The recent post about gendered language and the common defaulting to male got on quite a tangent. I’d like to raise a few points to maybe clarify, or expand on, what I was saying.
My annoyance at being defaulted to male, like when a customer sends a letter to me, a female, addressed to “Sirs,” is based less on historical context or its relevance to current societal problems or legal issues, and more to do with what the words or phrases mean in modern society.
No, discontinuing the official use of gendered language is not stopping women from “facing legal penalty for being raped in misogynistic cultures,” but it is holding onto, and perpetuating, the idea that women are not equal to men. Whether the person who writes the letter or defaults to male pronouns in speech realizes it or not, or whether or not s/he is actively sexist.
I readily acknowledge the fact that meanings of words have changed with time, and the root of any one word may mean something completely different in a different time than its modified version does now. I agree that gendered language is slowly evolving and becoming more inclusive. I’m also not denying that, 50 years ago, when the same elderly person that called me a sir in their letter to me wrote their first letter to her bank, it was 100% expected that a man would receive that letter and handle the person’s problem. Maybe more women were accepting of that then, and they aren’t now. Times have changed, and I understand that.
My post was, ultimately, touching on a small annoyance that I, as a female, have to deal with in my professional life. Defaulting to male when addressing or describing people is now outdated and, because of the fact that women occupy nearly all positions in the corporate world, sexist, whether intended or not.
Gendered language does, however, grow into larger problems. The little boy who learns that it is expected to assume everyone is male when addressing an audience, a letter, or telling a story, will grow accustomed to the idea that he is the default, and therefore, the most important or most valuable. The little girl that learns the same thing will grow accustomed to believing that she is an afterthought, or not as important, and that she will always have to struggle to be recognized– more so than her male counterparts.

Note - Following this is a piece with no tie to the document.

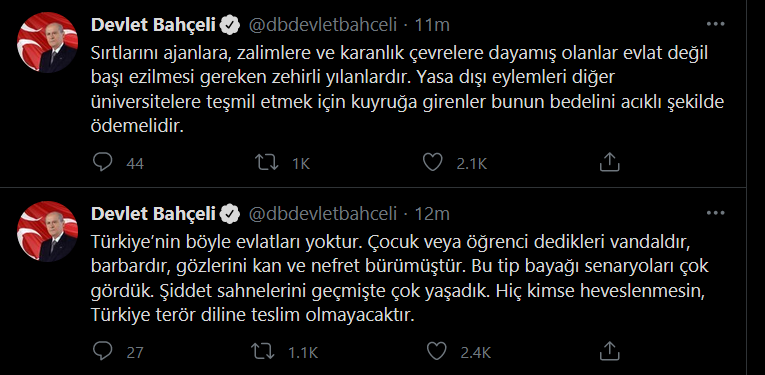The image size is (765, 375).
Task: Open @dbdevletbahceli handle on the first tweet
Action: (323, 25)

The subliminal messages (whether intended or not) that we get and process as a result of gendered language can, in fact, be problematic on a larger scale. Maybe, if the 20-year old college guy hadn’t been assuming that everyone defaults to male, therefore not realizing that he sees himself as more valuable than women, or sees women as a people who exist for him, he would have listened when the girl that went to the frat party he threw said no, because he would see her as a peer, someone who had the same ability to make decisions for herself as he had.

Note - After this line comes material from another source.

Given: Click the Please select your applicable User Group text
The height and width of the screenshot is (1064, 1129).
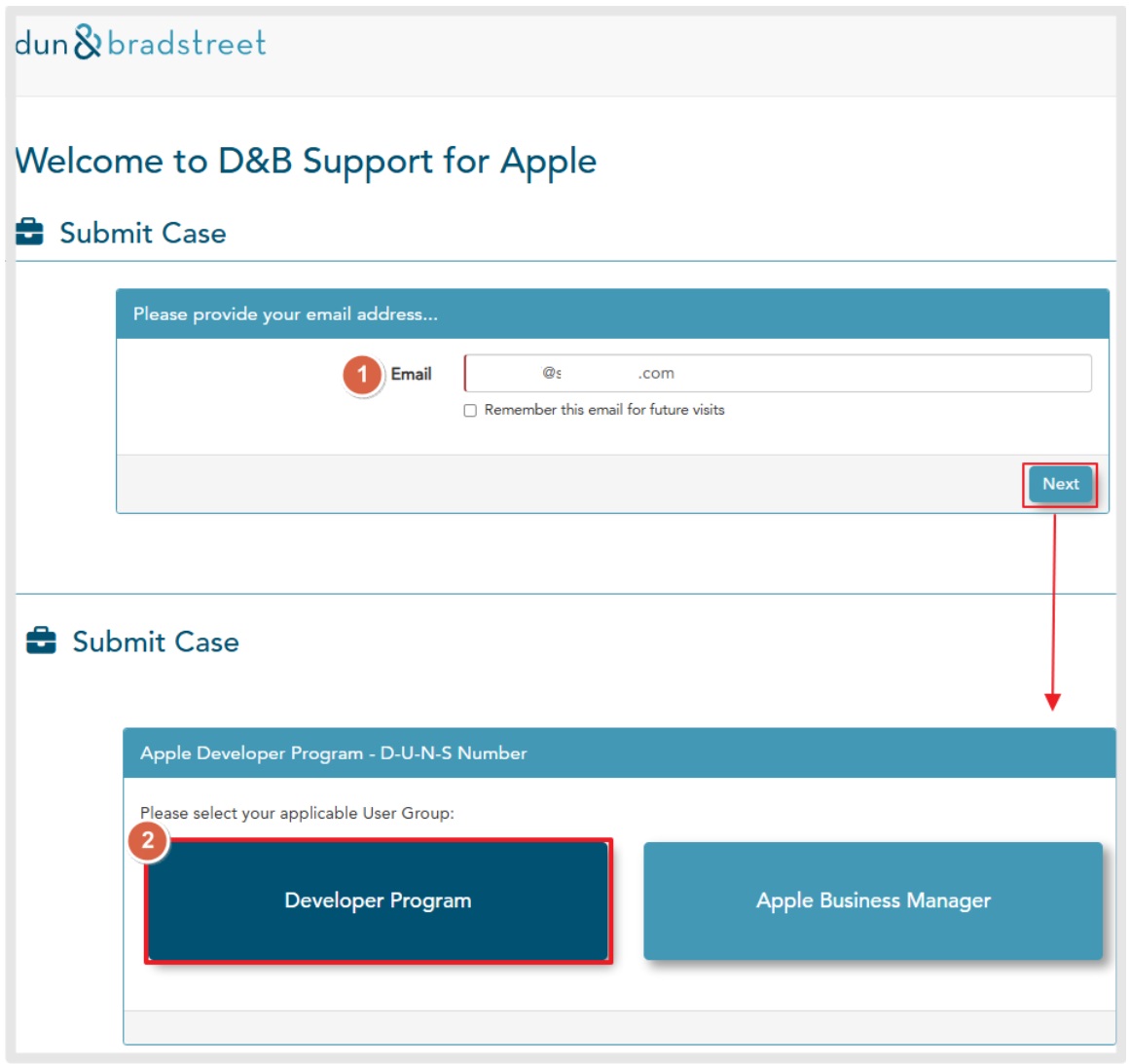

That’s a bit of an out-there example, but I think it fits. Acquaintance/date rape is a huge problem, and the victims are more often women than men, and gendered language that defaults to men is only aiding in the mindset that that’s expected, or acceptable behavior. Like it’s just another part of being a female that we have to live with, comparable to our periods.
That’s not how it actually is, and that’s not the idea that we should perpetuate with something so easily changed and modified as our language.